Am 12. September treten in Israel alle 15 Richterinnen und Richter des Obersten Gerichts zusammen. Sie werden sich Klagen gegen ein Herzstück der hochumstrittenen «Justizreform» der Regierung anhören. Je nachdem, was das Höchste Gericht macht, kommt es in Israel zu einer gefährlichen Staatskrise.
Worum geht es?
Premier Benjamin Netanjahus rechtsradikale, ultra-religiöse Parlamentsmehrheit hat vor der Sommerpause ein Gesetz verabschiedet, welches die Macht des Obersten Gerichts stark beschränkt. Faktisch kann die Mehrheit im Parlament jedes beliebige Gesetz erlassen. Selbst Gesetze, die Minderheiten diskriminieren, gegen Menschenrechte verstossen oder Korruption begünstigen, dürfen vom Höchsten Gericht nicht mehr für ungültig erklärt werden. Die politische Mehrheit im Land könnte also willkürliche Gesetze erlassen, die alleine in ihrem Interesse sind.
Das Gesetz, das die Macht des Obersten Gerichts beschränkt, ist in Kraft. Darf denn das Gericht überhaupt über dieses Gesetz entscheiden?
Das ist genau der Haken. Laut geltendem Gesetz hat das Gericht keine juristische Grundlage, um dieses hochumstrittene Grundgesetz für ungültig zu erklären. Regierungsvertreter, inklusive Premier Netanjahu, haben dem Gericht deshalb mit Konsequenzen gedroht, sollte es sich nicht ans geltende Gesetz halten oder dieses gar für ungültig erklären. Denn damit würde das Gericht das Gesetz brechen.
Was passiert, wenn das Oberste Gericht das Gesetz trotzdem für ungültig erklärt?
Dann kommt es zur Staatskrise, weil die Gesellschaft, die Führung staatlicher Institutionen und Staatsbeamte entscheiden müssten, wem sie folgen wollen: der Regierung oder dem Obersten Gericht. Ein mögliches Szenario: Sollten sich Armeeführung und Geheimdienste hinter das Gericht stellen und damit gegen die Regierung, wäre das faktisch ein militärischer Coup. Denn ohne Unterstützung des Militärs ist die Regierung machtlos. Gleichzeitig ist die Armee gespalten. In Israel gilt die allgemeine Wehrpflicht für Frauen und Männer.

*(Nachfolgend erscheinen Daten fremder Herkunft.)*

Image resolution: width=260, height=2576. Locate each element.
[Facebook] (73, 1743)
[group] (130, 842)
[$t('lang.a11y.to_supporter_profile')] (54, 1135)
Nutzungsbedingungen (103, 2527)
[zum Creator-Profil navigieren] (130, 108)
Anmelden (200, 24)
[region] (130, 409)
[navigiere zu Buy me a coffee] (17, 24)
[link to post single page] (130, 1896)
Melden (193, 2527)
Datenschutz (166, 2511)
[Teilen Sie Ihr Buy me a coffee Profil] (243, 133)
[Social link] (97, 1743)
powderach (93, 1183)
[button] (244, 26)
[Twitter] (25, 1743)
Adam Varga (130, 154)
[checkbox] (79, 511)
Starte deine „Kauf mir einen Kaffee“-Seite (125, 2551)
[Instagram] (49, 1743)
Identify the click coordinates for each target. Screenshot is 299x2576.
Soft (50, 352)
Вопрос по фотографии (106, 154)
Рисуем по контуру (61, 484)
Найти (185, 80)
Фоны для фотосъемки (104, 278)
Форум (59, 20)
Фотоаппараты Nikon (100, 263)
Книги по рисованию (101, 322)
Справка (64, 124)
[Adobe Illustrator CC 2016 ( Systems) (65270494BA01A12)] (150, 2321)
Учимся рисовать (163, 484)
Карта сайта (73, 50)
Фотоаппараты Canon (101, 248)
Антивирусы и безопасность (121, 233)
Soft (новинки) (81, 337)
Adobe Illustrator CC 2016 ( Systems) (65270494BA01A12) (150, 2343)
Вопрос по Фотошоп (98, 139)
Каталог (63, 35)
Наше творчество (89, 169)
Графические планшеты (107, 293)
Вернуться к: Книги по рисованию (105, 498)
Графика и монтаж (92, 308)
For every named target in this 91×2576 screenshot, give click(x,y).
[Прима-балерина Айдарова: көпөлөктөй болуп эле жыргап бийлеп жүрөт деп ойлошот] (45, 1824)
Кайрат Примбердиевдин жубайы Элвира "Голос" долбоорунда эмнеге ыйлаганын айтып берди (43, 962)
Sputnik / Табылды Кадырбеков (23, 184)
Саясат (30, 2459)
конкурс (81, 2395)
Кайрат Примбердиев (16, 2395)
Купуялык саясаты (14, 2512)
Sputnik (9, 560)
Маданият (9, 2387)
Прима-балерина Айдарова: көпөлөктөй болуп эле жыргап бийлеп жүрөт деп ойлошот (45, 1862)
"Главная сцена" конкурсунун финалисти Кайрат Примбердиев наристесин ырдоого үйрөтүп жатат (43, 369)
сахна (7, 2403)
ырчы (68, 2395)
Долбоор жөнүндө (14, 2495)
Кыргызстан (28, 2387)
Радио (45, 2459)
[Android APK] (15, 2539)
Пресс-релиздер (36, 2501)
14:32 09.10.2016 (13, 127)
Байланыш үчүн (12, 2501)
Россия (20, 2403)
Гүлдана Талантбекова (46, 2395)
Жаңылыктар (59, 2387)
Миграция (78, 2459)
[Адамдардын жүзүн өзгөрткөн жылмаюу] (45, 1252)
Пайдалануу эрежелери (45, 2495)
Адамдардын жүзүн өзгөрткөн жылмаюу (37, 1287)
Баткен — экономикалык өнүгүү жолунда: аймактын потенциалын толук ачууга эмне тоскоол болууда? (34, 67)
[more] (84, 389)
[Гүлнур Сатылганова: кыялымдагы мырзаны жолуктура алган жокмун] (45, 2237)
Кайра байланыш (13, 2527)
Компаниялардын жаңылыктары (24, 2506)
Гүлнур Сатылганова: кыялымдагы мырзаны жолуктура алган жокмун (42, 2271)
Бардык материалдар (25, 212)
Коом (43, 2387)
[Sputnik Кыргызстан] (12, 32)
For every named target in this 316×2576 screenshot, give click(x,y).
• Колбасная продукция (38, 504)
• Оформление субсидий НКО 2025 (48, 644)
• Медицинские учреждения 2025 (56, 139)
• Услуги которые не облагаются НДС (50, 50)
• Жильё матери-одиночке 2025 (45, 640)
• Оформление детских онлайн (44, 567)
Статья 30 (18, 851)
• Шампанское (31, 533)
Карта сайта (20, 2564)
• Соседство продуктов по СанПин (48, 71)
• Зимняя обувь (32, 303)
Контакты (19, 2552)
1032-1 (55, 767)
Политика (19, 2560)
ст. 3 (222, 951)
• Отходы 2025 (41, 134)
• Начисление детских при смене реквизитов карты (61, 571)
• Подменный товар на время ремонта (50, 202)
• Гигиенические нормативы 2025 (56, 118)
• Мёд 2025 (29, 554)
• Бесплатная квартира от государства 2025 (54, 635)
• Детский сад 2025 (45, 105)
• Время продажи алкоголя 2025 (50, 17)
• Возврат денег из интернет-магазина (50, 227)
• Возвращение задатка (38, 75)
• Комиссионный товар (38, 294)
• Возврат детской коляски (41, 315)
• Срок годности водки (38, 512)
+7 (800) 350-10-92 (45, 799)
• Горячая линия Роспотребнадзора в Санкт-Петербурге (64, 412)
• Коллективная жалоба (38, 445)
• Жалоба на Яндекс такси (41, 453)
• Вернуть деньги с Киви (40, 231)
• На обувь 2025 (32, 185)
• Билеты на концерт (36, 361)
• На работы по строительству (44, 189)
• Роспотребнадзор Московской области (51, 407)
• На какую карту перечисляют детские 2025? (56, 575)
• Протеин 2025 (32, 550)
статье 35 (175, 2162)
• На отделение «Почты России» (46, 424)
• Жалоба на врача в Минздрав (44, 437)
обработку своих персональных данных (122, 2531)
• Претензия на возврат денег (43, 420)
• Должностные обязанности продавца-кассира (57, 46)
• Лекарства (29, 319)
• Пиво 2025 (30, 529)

Entsprechend steht ein Teil der Armeeangehörigen hinter der Regierung, ein anderer Teil dagegen. Das heisst: Ein Entscheid des Obersten Gerichts könnte Israel an den Rand eines Bürgerkrieges bringen.
Niemand in Israel will einen Bürgerkrieg. Sind den obersten Richtern die Hände gebunden?
Ja und nein. Israel hat keine Verfassung. Es hat nur eine Serie von Grundgesetzen. Das Oberste Gericht hat diese zwar vor Jahren als eine Art Verfassung bezeichnet. Eine richtige Verfassung sind diese Gesetze jedoch nicht, und bieten deshalb keine Anleitung, wie ein Konflikt wie dieser gelöst werden könnte. Das macht es den Richtern so schwer, zu entscheiden.
Was für Möglichkeiten haben denn die Richterinnen und Richter unter diesen Umständen?
Sie können das Gesetz stehen lassen. Dann könnte die Regierung ungehindert Gesetze verabschieden, welche zum Beispiel Frauenrechte aushebeln. Sie können das Gesetz für ungültig erklären: damit provozieren sie eine Staatskrise. Sie können sich aber auch vor einem Entscheid drücken, und das Gesetz etwas abschwächen. Auch das ist allerdings heikel, weil die amtierende Regierung und ihre Anhängerschaft nicht kompromissbereit zu sein scheint.
Wann entscheidet das Oberste Gericht?
Das ist noch völlig unklar. Es hat maximal 90 Tage Zeit, sich mit den Klagen gegen das Gesetz zu befassen.